TEXTE SOURCE
^^^^
La décision querellée contrevenait au principe de la légalité, dans la mesure où l'art. 7 al. 4 du règlement ne prévoyait pas comme conséquence de sa violation la clôture de la procédure d'habilitation. Le but de cette disposition était de s'assurer que l'évaluation de la thèse ne fût pas entachée d'un vice, à savoir que les experts choisis fussent impartiaux. La clôture de la procédure d'habilitation n'était donc pas nécessaire au but visé et il aurait suffi de choisir deux experts de la liste conformément à l'art. 8 al. 1 du règlement afin d'évaluer sa thèse, ou de requérir de la candidate, cas échéant, qu'elle présente une nouvelle liste. Les deux listes d'experts, bien qu'elles fussent entachées d'erreurs, regroupaient cinq noms d'experts dont l'université ne contestait en effet pas qu'ils n'avaient pas de publication commune avec la recourante. L'autorité avait ainsi commis un excès de son pouvoir d'appréciation en voulant la sanctionner disciplinairement.
Prononcer la clôture de la procédure d'habilitation et imposer de la sorte de présenter une nouvelle candidature n'était ni nécessaire au regard du but d'intérêt public visé, ni dans un rapport raisonnable avec les conséquences subies.
Par surabondance, A______ produisait une nouvelle liste comprenant cinq experts avec lesquels elle confirmait n'avoir pas eu de publications communes durant les cinq dernières années.
^^^^
DONNÉES FOURNIES
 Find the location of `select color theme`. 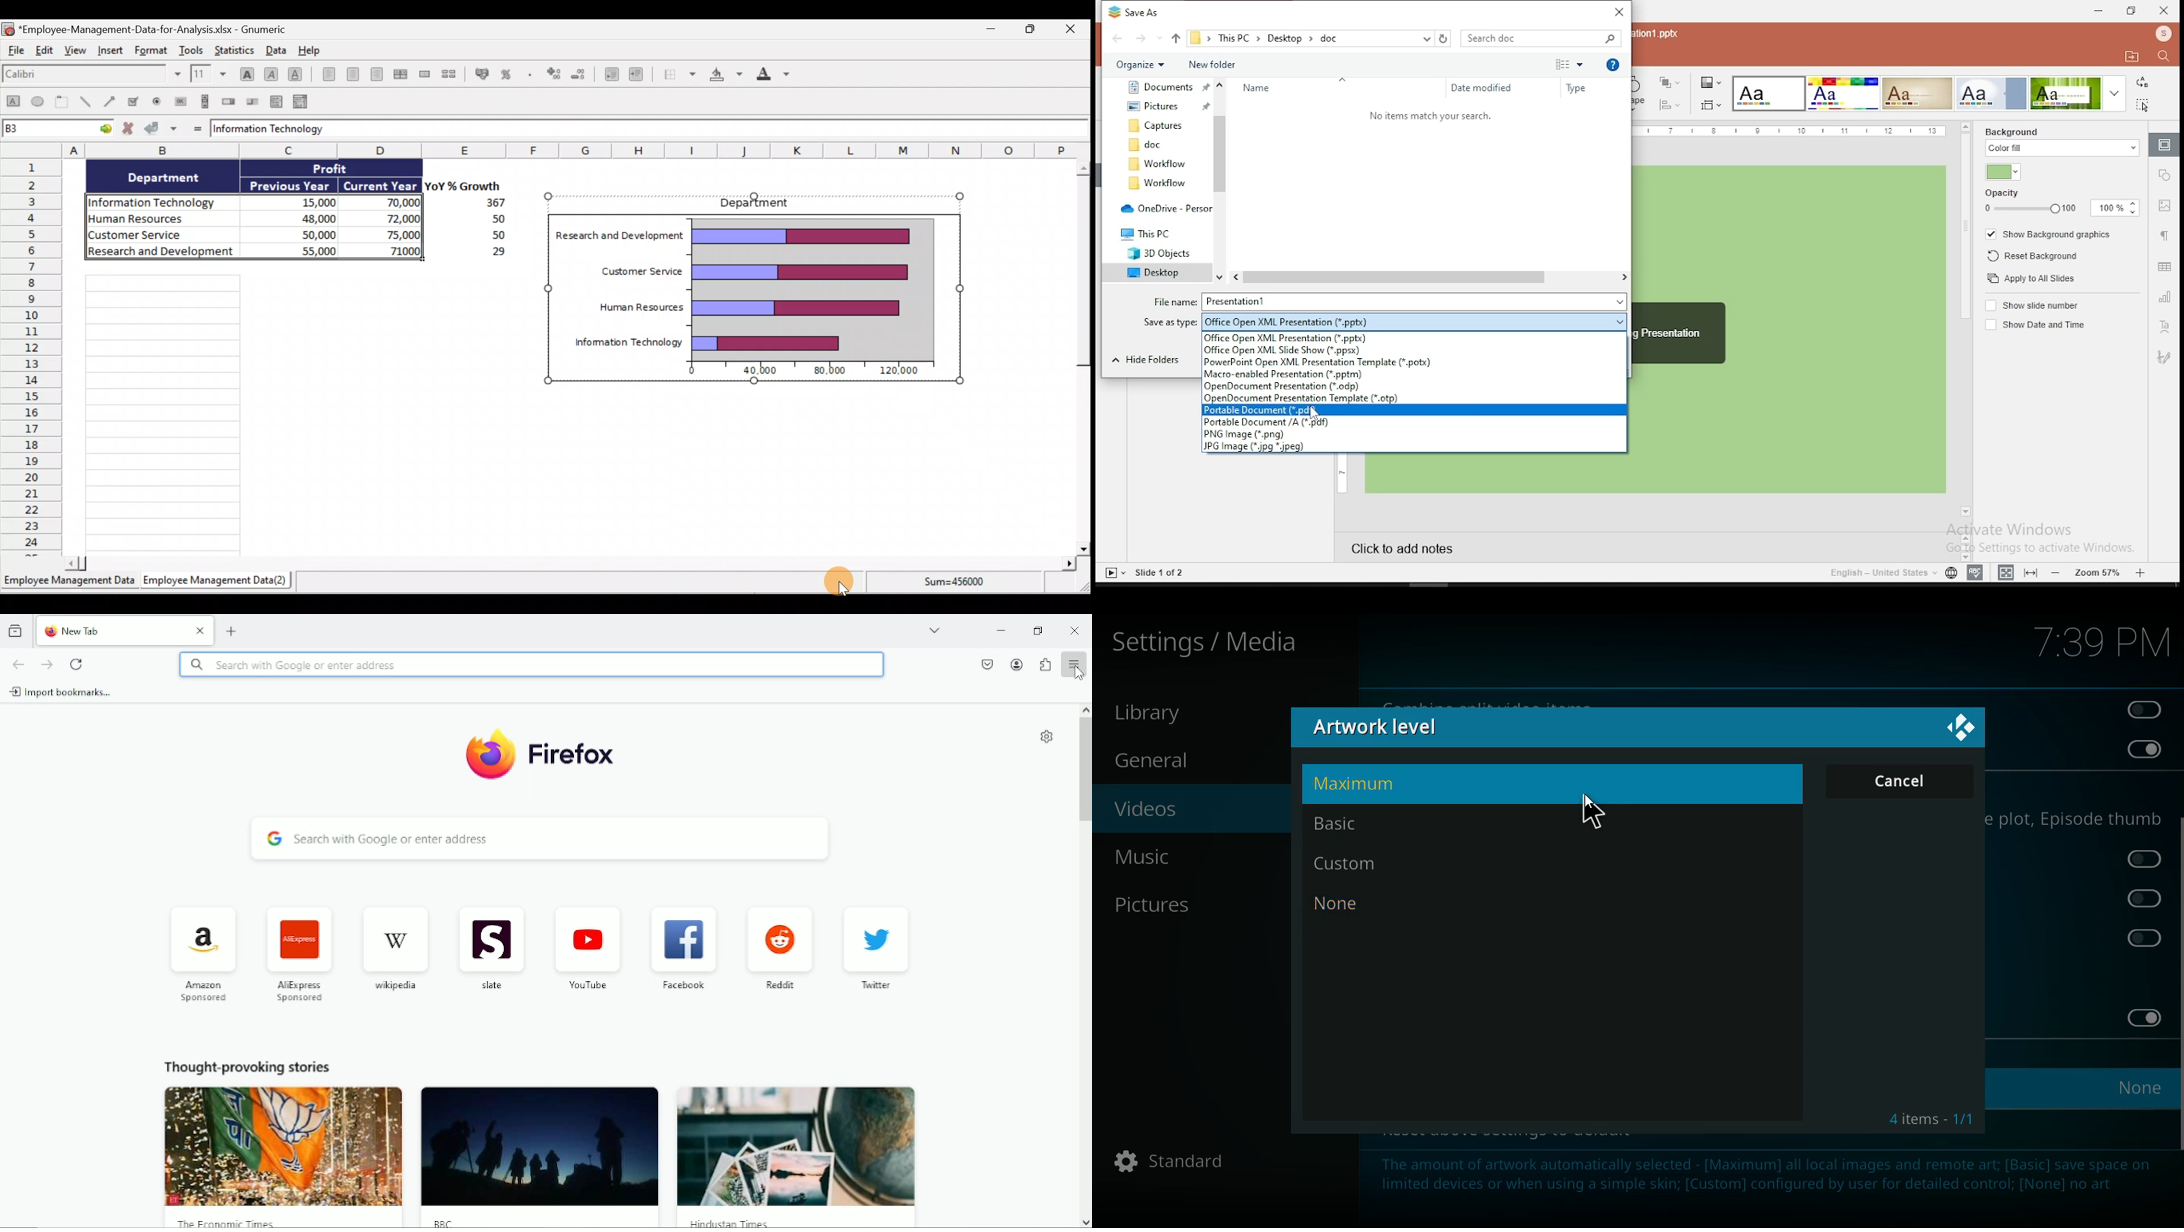

select color theme is located at coordinates (1768, 94).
^^^^
Poursuivez le texte source consacré à la clôture de la procédure d'habilitation, en reprenant juste après sa dernière phrase.

RÉPONSE ATTENDUE
b. Le 22 avril 2025, l'université a conclu au rejet du recours.
La nouvelle liste d'experts produite par la recourante ne saurait être prise en considération à ce stade de la procédure.
Échouant à deux reprises à communiquer une liste d'experts valable à la commission à cause d'une erreur répétée, A______ n'avait pas satisfait aux conditions permettant de valider le processus de dépôt de la thèse d'habilitation, de sorte que le doyen n'avait pas d'autre choix que de mettre un terme à la procédure d'habilitation. Il avait ainsi agi dans le cadre de son pouvoir d'appréciation et la décision querellée ne violait pas le principe de la légalité.
Pour les mêmes raisons, elle respectait le principe de proportionnalité. A______ était par ailleurs autorisée à déposer une nouvelle candidature à la fonction de privat-docent.
c. Dans sa réplique du 23 mai 2025, A______ a persisté dans ses conclusions.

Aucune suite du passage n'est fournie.